Task item :: Transcribe exactly the lines that fall between the one holding "Vazduh (31, 2224)" and the one holding "EKO-SISTEM program nastavlja", inclusive, from the entries below.

Available records ::

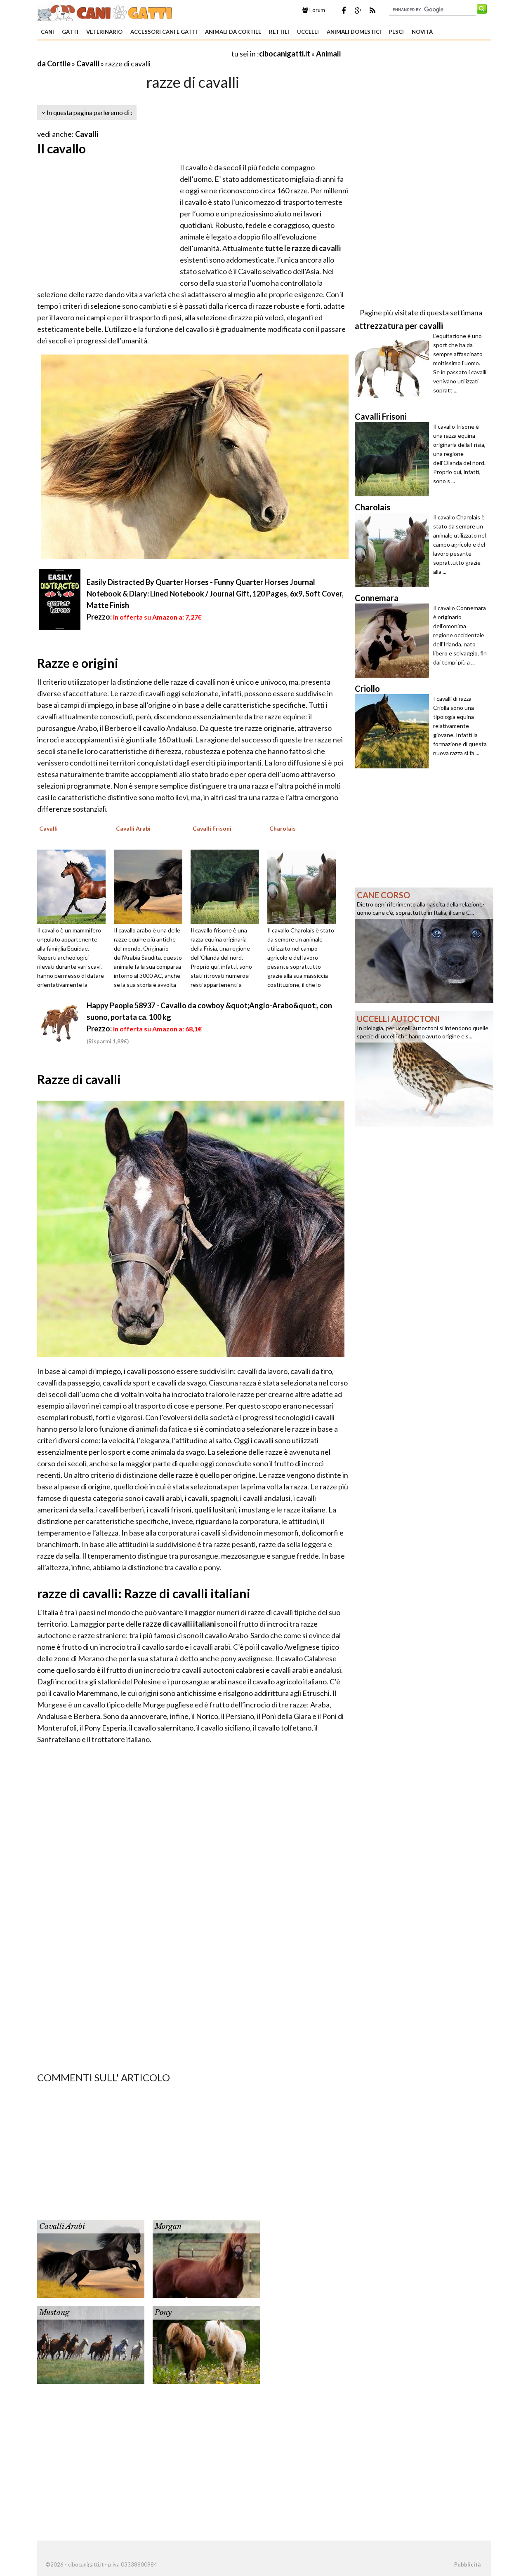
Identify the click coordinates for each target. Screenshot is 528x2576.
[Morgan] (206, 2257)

--

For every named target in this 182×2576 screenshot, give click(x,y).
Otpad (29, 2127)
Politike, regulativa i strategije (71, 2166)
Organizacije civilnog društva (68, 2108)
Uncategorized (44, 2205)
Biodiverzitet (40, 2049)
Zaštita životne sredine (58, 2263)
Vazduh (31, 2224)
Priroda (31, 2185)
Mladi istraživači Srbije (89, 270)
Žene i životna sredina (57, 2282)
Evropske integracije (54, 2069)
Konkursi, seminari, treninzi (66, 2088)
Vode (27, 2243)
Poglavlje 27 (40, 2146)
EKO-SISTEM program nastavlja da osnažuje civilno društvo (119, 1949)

Response area ::
Vazduh (31, 2224)
Priroda (31, 2185)
Mladi istraživači Srbije (89, 270)
Žene i životna sredina (57, 2282)
Evropske integracije (54, 2069)
Konkursi, seminari, treninzi (66, 2088)
Vode (27, 2243)
Poglavlje 27 (40, 2146)
EKO-SISTEM program nastavlja da osnažuje civilno društvo (119, 1949)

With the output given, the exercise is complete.